Collected data:
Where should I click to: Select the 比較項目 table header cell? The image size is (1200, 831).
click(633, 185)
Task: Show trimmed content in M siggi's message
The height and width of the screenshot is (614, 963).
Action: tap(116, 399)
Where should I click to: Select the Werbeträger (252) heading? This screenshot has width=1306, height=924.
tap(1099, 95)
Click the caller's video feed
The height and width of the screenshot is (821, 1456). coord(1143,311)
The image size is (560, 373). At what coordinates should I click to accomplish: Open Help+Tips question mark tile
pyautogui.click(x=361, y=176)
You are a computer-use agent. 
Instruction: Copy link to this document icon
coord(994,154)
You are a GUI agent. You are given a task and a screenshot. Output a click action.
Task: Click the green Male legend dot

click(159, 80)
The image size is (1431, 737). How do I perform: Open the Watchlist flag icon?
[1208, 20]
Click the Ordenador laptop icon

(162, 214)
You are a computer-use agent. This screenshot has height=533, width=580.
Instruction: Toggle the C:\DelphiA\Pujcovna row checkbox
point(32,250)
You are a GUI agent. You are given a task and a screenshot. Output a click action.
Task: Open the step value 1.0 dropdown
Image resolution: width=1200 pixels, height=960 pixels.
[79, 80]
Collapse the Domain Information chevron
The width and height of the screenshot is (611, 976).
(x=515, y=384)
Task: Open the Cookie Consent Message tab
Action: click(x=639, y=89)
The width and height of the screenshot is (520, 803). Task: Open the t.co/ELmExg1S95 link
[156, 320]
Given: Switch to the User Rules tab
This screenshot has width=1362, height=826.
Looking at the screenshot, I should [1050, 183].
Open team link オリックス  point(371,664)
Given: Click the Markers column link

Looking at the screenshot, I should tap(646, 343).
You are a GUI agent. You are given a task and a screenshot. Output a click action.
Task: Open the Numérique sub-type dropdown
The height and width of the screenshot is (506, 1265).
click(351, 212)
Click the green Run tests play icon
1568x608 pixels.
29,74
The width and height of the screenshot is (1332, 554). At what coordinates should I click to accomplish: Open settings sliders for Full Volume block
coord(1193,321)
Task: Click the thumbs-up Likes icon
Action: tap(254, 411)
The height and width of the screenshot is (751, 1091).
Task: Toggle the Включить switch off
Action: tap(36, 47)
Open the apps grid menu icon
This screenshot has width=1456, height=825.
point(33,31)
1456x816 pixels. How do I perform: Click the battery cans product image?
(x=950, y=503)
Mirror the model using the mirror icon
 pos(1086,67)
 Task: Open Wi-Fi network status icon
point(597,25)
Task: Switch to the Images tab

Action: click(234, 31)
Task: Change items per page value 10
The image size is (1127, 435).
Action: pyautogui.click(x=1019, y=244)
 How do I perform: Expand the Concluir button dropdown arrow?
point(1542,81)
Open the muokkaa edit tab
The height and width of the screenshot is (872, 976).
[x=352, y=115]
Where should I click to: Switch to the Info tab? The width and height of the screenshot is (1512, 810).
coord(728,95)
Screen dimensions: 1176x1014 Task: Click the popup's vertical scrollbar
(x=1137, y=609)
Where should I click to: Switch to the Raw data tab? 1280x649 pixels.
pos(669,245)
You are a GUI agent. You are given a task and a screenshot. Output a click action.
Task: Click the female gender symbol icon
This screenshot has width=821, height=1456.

**WHAT YOU WILL DO**: Only an exact retyping of the full data will do.

**SOLUTION TO THIS TASK**:
Where should I click to: Select the 比較項目 table header cell? The image size is (1200, 831).
click(633, 185)
Task: Show trimmed content in M siggi's message
The height and width of the screenshot is (614, 963).
Action: tap(116, 399)
Where should I click to: Select the Werbeträger (252) heading? This screenshot has width=1306, height=924.
tap(1099, 95)
Click the caller's video feed
The height and width of the screenshot is (821, 1456). coord(1143,311)
The image size is (560, 373). At what coordinates should I click to accomplish: Open Help+Tips question mark tile
pyautogui.click(x=361, y=176)
You are a computer-use agent. 
Instruction: Copy link to this document icon
coord(994,154)
You are a GUI agent. You are given a task and a screenshot. Output a click action.
Task: Click the green Male legend dot

click(159, 80)
The image size is (1431, 737). How do I perform: Open the Watchlist flag icon?
[1208, 20]
Click the Ordenador laptop icon

(162, 214)
You are a computer-use agent. This screenshot has height=533, width=580.
Instruction: Toggle the C:\DelphiA\Pujcovna row checkbox
point(32,250)
You are a GUI agent. You are given a task and a screenshot. Output a click action.
Task: Open the step value 1.0 dropdown
Image resolution: width=1200 pixels, height=960 pixels.
[79, 80]
Collapse the Domain Information chevron
The width and height of the screenshot is (611, 976).
(x=515, y=384)
Task: Open the Cookie Consent Message tab
Action: click(x=639, y=89)
The width and height of the screenshot is (520, 803). Task: Open the t.co/ELmExg1S95 link
[156, 320]
Given: Switch to the User Rules tab
This screenshot has width=1362, height=826.
Looking at the screenshot, I should [1050, 183].
Open team link オリックス  point(371,664)
Given: Click the Markers column link

Looking at the screenshot, I should tap(646, 343).
You are a GUI agent. You are given a task and a screenshot. Output a click action.
Task: Open the Numérique sub-type dropdown
The height and width of the screenshot is (506, 1265).
click(351, 212)
Click the green Run tests play icon
1568x608 pixels.
29,74
The width and height of the screenshot is (1332, 554). At what coordinates should I click to accomplish: Open settings sliders for Full Volume block
coord(1193,321)
Task: Click the thumbs-up Likes icon
Action: tap(254, 411)
The height and width of the screenshot is (751, 1091).
Task: Toggle the Включить switch off
Action: tap(36, 47)
Open the apps grid menu icon
This screenshot has width=1456, height=825.
point(33,31)
1456x816 pixels. How do I perform: Click the battery cans product image?
(x=950, y=503)
Mirror the model using the mirror icon
 pos(1086,67)
 Task: Open Wi-Fi network status icon
point(597,25)
Task: Switch to the Images tab

Action: click(234, 31)
Task: Change items per page value 10
The image size is (1127, 435).
Action: pyautogui.click(x=1019, y=244)
 How do I perform: Expand the Concluir button dropdown arrow?
point(1542,81)
Open the muokkaa edit tab
The height and width of the screenshot is (872, 976).
[x=352, y=115]
Where should I click to: Switch to the Info tab? The width and height of the screenshot is (1512, 810).
coord(728,95)
Screen dimensions: 1176x1014 Task: Click the popup's vertical scrollbar
(x=1137, y=609)
Where should I click to: Switch to the Raw data tab? 1280x649 pixels.
pos(669,245)
You are a GUI agent. You are given a task and a screenshot. Output a click action.
Task: Click the female gender symbol icon
This screenshot has width=821, height=1456.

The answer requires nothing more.